И третье обстоятельство - властные полномочия были значительно расширены при нынешнем президенте. Здесь, кроме всего прочего, играет роль сознание пришедшего к власти человека. Одно сознание - у партийного функционера, который привык работать на относительно коллегиальном партийном собрании, кого-то убеждать, слушаться. Совершенно другое сознание - у офицера вообще и у офицера спецслужб в особенности. Это абсолютная вертикаль власти. Путин - прекрасный офицер советских спецслужб, но такой человек не нацелен на управление столь сложной системой, как демократическое государство. Я думаю, это обстоятельство - одна из величайших российских бед.
Кстати, есть исторический пример такого рода, разумеется, очень смягченный - это Николай Павлович, император Николай I. Человек абсолютно военный, он не представлял себе иного управления страной, кроме как построения вертикали.

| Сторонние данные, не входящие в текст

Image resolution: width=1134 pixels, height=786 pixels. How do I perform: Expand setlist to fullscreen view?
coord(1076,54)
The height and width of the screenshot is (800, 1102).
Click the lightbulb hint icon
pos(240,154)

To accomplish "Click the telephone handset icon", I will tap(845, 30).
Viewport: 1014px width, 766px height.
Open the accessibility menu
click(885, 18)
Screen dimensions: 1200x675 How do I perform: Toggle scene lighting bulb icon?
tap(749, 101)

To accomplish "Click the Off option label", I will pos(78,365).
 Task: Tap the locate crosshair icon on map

Его и не готовили к роли царя. Николай любил играть в армию и даже мечтал уничтожить всю латинскую библиотеку Зимнего дворца, потому что ненавидел латынь с детства. К чему это привело в 30-летие николаевского царствования? К дикой коррупции и невероятному ослаблению страны.
А. Шарый: Но генералу де Голлю военное мышление не помешало модернизировать Францию.
А. Зубов: Генерал де Голль был сформирован в совершенно другой, демократической, парламентской традиции. За ним - полтора века этой традиции. Де Голль - человек свободного демократического общества.
258
Ему в голову не могло прийти стать эдаким часовщиком, хотя, как Вы знаете, во Франции его в этом подозревали. Была, я помню, карикатура в «Монд», где к старику де Голлю случайно входит в ванную жена и говорит: «О, Боже»!» «Здесь ты можешь называть меня просто Шарль, дорогая», - отвечает президент.
Ю. Пивоваров: Французы не устают утверждать, что Конституция Пятой республики 1958 г. резко усилила авторитарность политического режима. Смотрите, что сделал генерал де Голль - как мы знаем, католик, представитель традиционалистской французской культуры. Элементами Конституции 1958 г. (а де Голль лично курировал этот проект) являются Декларация прав человека 1789 г. и преамбула Конституции Четвертой республики 1946 г. На этих документах идеологически основывалась Четвертая республика, которую генерал фактически сверг во время путча 1958 г. Тем не менее де Голль обращался к истокам того, против чего выступал. Это то, о чем говорил Андрей Борисович. Даже авторитарный человек в западном политическом мире, западной политической культуре настолько «повязан», ограничен, настолько впитал в себя демократические ценности, что его авторитаризм - для нас либерализм чистой воды.
Что же касается сегодняшней власти, то она в известном смысле опаснее даже советской. Власть советских вождей была ограничена их идеологией. Они вроде бы могли все: казнить людей тысячами и десятками тысяч, сегодня объявить Гитлера врагом, завтра - дружить с ним и т.п. Но они не могли отказаться от цели построения коммунизма, от идеалов социалистического общества. Сегодня это может показаться смешным, но идеология их действительно ограничивала. Сейчас вообще нет никакого тормоза. Теоретически его и не может быть в либеральном демократическом обществе, поскольку параметры его функционирования очерчивает Конституция. Если же Конституция и законы попираются, выборы по сути похоронены (а демократия - это выборы и больше ничего; процедура выборов - ее главный нерв), то власть становится голой. А что такое голая власть? Насилие и только насилие! Ничем не ограниченная власть всегда превращается в насилие. Вот в чем опасность.
Беседа 5
А. Шарый: В начале 2000-х годов в России модной была постоянная апелляция к петровским временам. Бюст Петра Великого тогда стоял на рабочем столе В. Путина. Модно писать было об этой преемственности в газетах. Сейчас все это утихло. Почему? Были какие-то параллели?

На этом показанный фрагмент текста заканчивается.